The Boston Globe

Former notorious arms dealer turns to politics

- By Valerie Hopkins

As an arms trafficker, he operated in some of the world’s most dangerous places, becoming one of the world’s most wanted men and earning the nickname “Merchant of Death,” not to speak of a 25-year prison sentence in the United States. But now, nine months after returning to Russia in a prisoner exchange, Viktor Bout is reinventin­g himself — as a local politician.

Bout, 56, is standing in elections Sunday as a candidate for the regional assembly in Ulyanovsk, a territory of 1.3 million people about 450 miles east of Moscow that was Vladimir Lenin’s birthplace. His emergence as a politician in Russia’s autocratic system — in which elections serve mainly to add a veneer of legitimacy to President Vladimir Putin’s rule — shows how the Kremlin is eager for fresh faces to maintain popular support.

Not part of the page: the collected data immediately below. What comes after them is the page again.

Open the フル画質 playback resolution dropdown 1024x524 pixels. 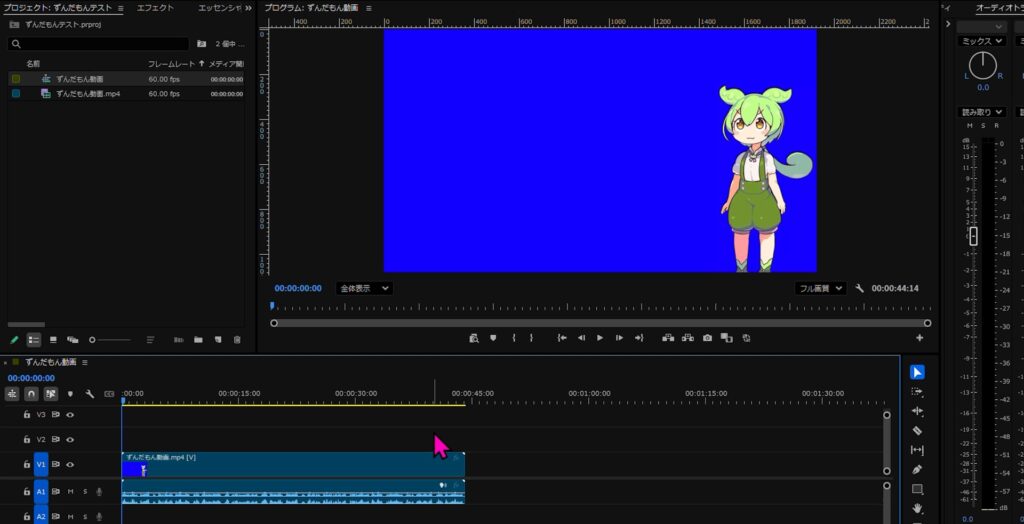tap(820, 288)
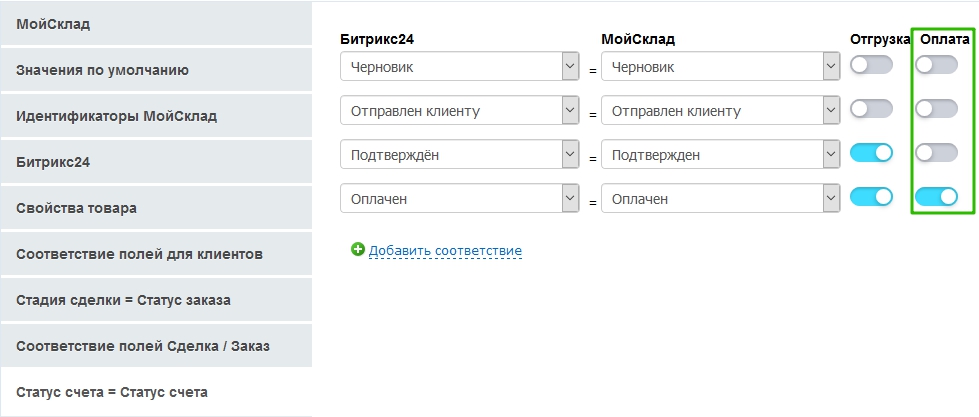Expand Битрикс24 Отправлен клиенту dropdown
Viewport: 979px width, 417px height.
pyautogui.click(x=460, y=111)
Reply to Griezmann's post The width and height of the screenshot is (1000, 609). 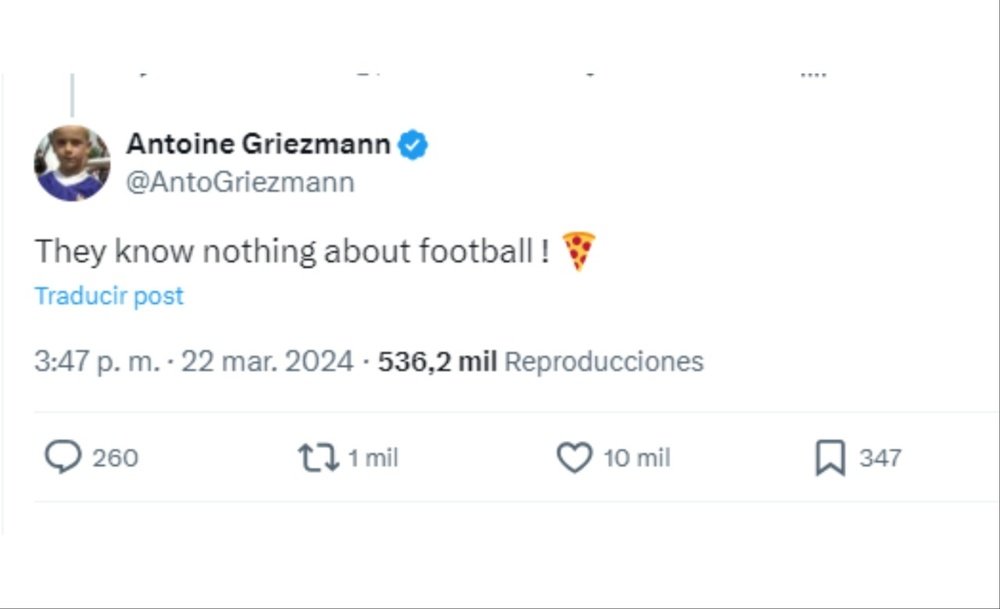tap(64, 457)
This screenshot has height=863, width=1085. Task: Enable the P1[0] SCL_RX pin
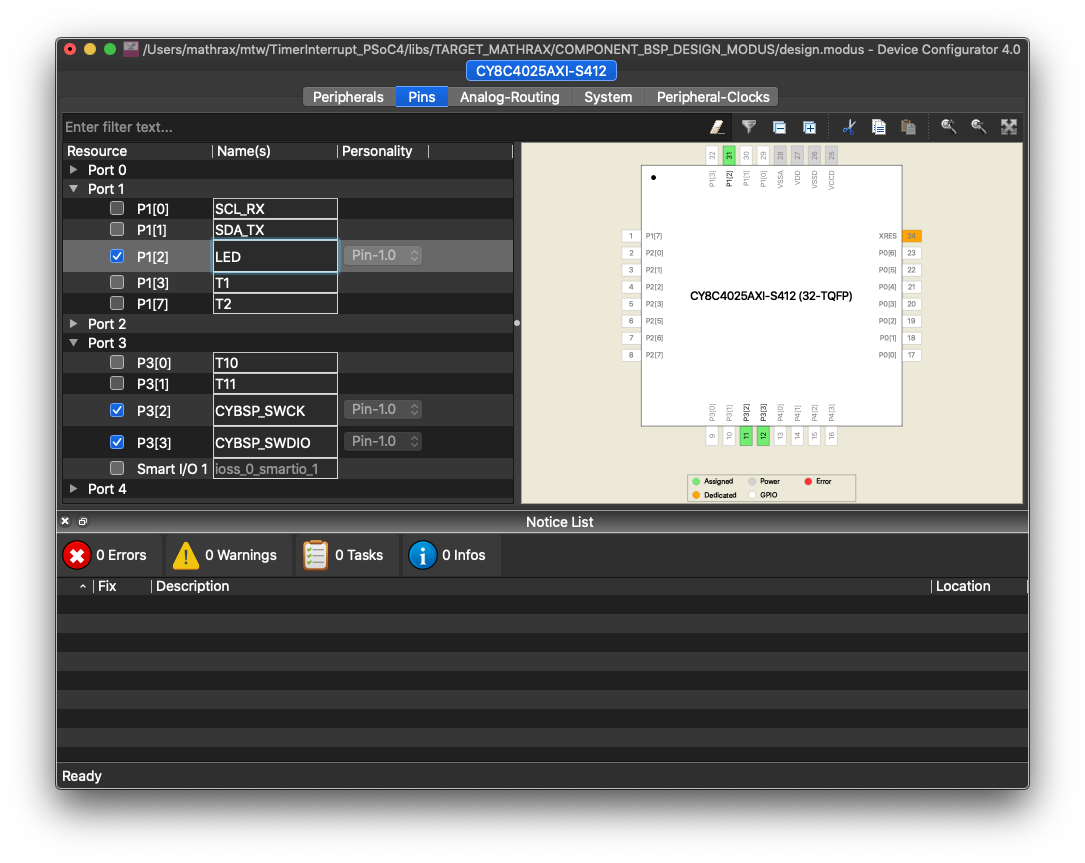[117, 208]
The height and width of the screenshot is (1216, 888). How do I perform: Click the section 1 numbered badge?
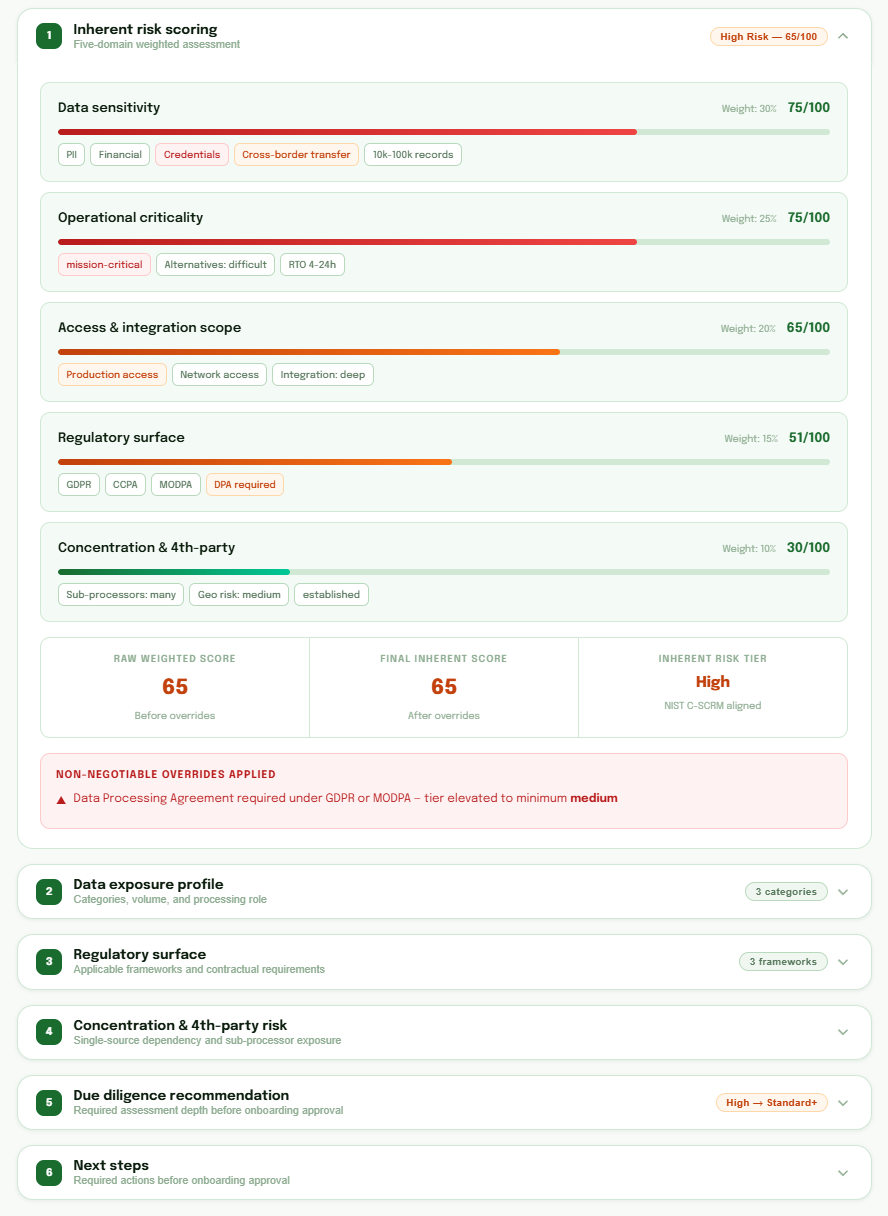(x=46, y=35)
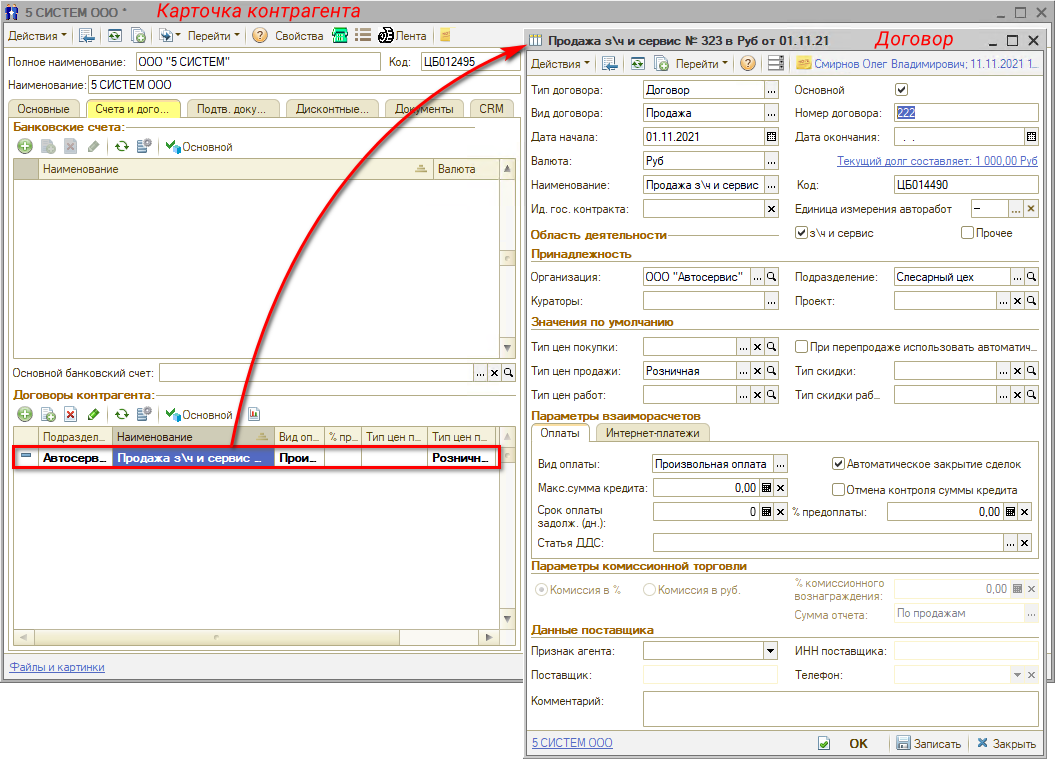Open the calendar for Дата начала
Viewport: 1055px width, 759px height.
coord(771,137)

“I’ve been for 15 years locked up in your federal system,” he said in an interview conducted in somewhat stilted English at his party’s Moscow headquarte­rs. “So what do you expect for me, that I have to take time to take vacation? Heck no. I’ve got to do everything for my country.”

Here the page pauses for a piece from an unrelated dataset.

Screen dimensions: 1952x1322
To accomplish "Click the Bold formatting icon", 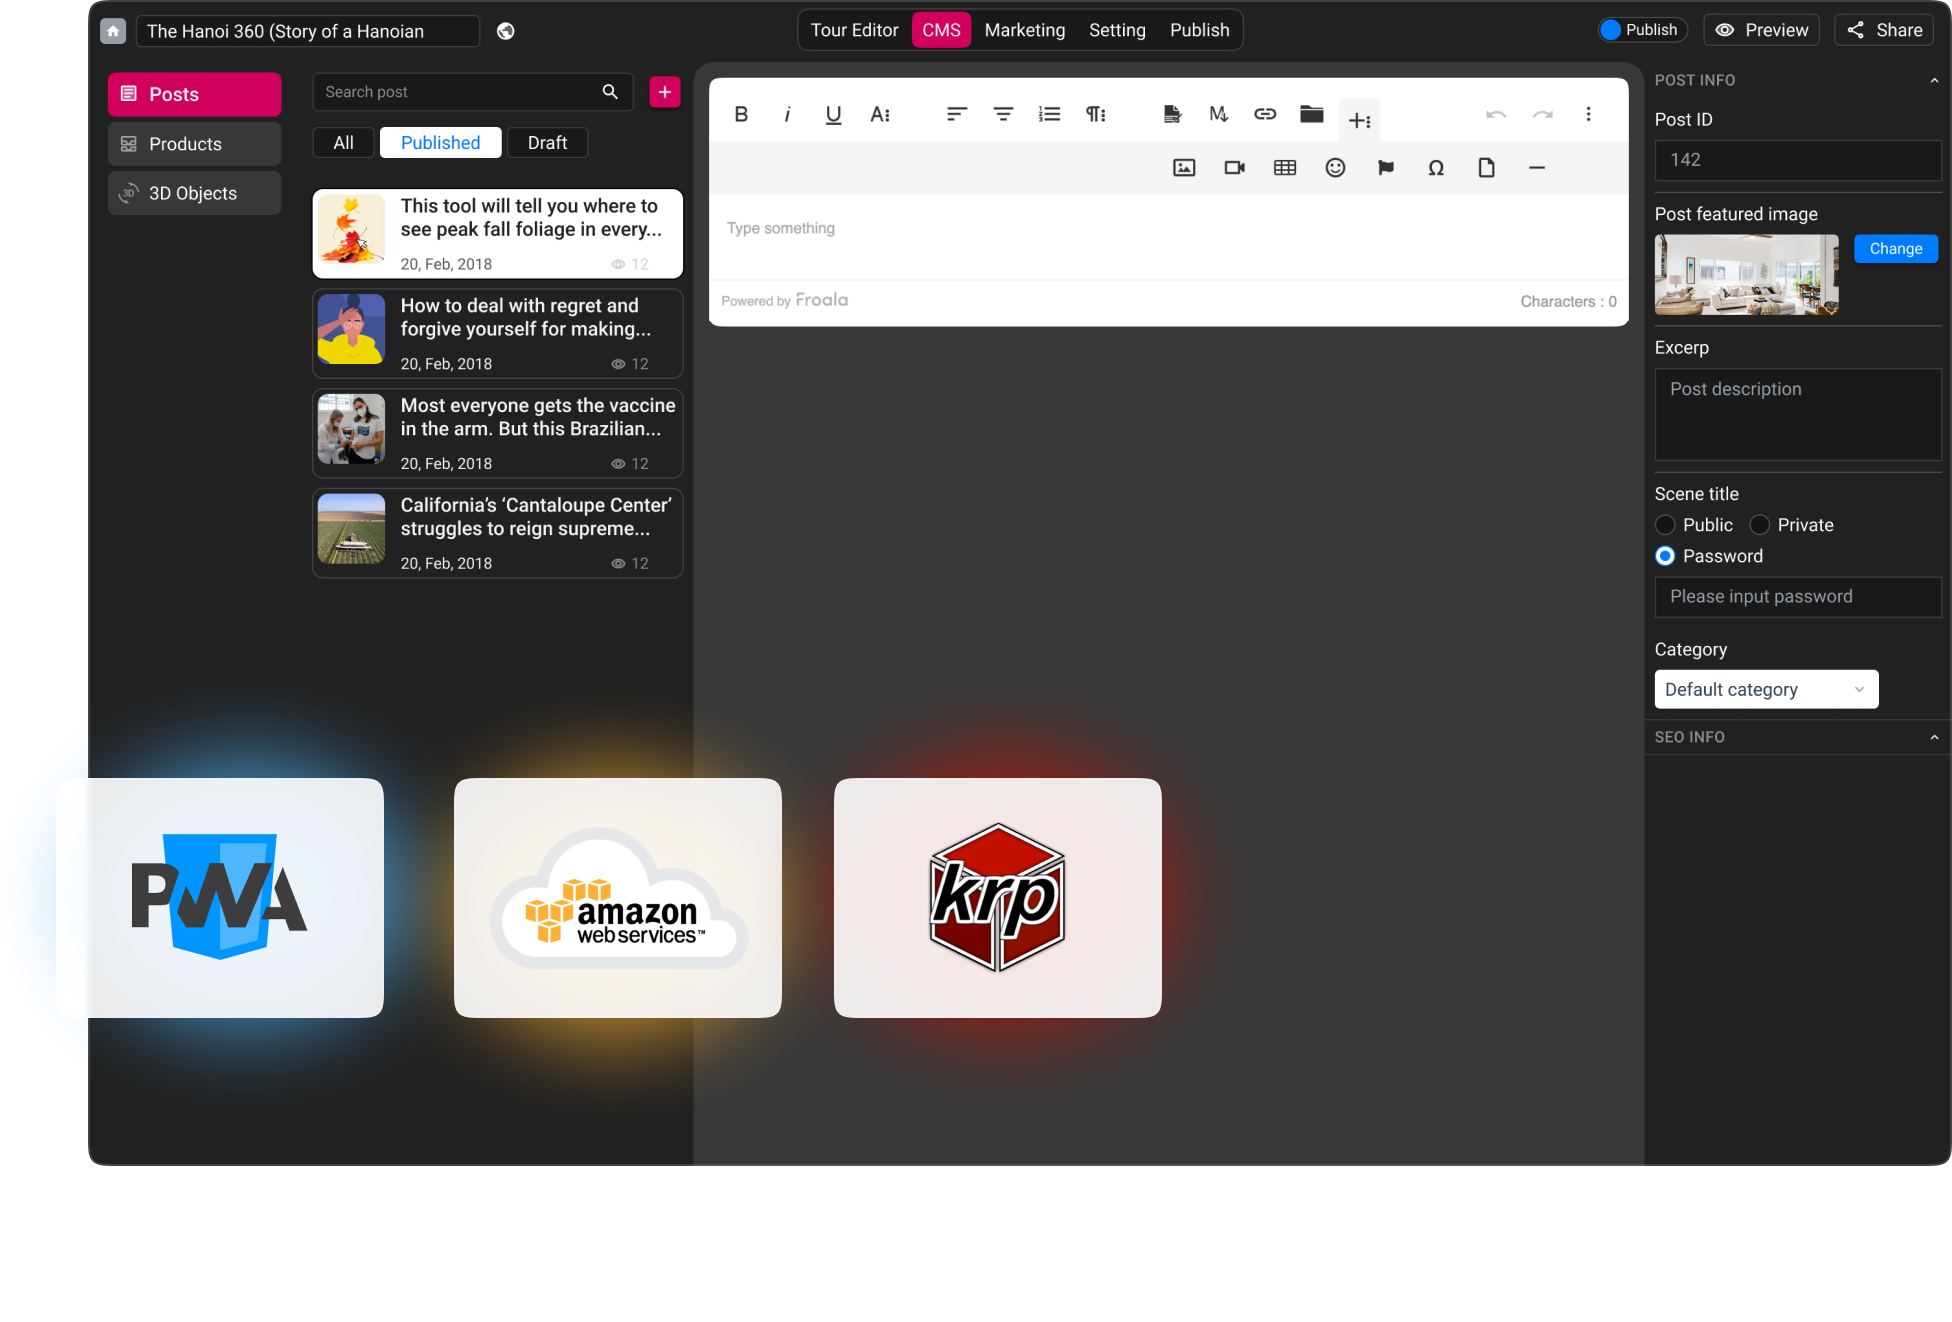I will tap(739, 115).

Bout (pronounced “boot”) was arrested in Thailand in 2008 in a US sting operation, convicted in 2011 in a New York City court and sentenced to 25 years in prison on four felony charges, including conspiring to kill Americans and conspiring to provide material support to a terrorist organizati­on.

He had built his empire during the wild, post-Soviet era of wanton crime and corruption, sending a fleet of airplanes around the world to deliver arms to rebels, terrorists, and militants, analysts and American intelligen­ce agents have said.

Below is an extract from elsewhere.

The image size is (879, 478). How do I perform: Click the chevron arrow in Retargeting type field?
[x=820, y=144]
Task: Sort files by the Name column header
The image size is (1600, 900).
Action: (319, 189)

He was long suspected of having links to Russia’s military intelligen­ce agency, the GRU.

He returned to Russia in December in a prisoner swap for American basketball star Brittney Griner, after months of negotiatio­ns between Moscow and Washington.

He wasted little time. Four days after returning home, he became a card-carrying member of Russia’s Liberal Democratic Part. It was founded by nationalis­t firebrand Vladimir Zhirinovsk­y and, in Russia’s system of “managed democracy,” is nominally an opposition party but actually serves the Kremlin. The party specialize­s in flamboyant politician­s who entertain and scandalize as much as they legislate.

More unassuming than flamboyant, Bout said he wanted to start his political career at the local level to gain a deeper understand­ing of his country after such a long absence.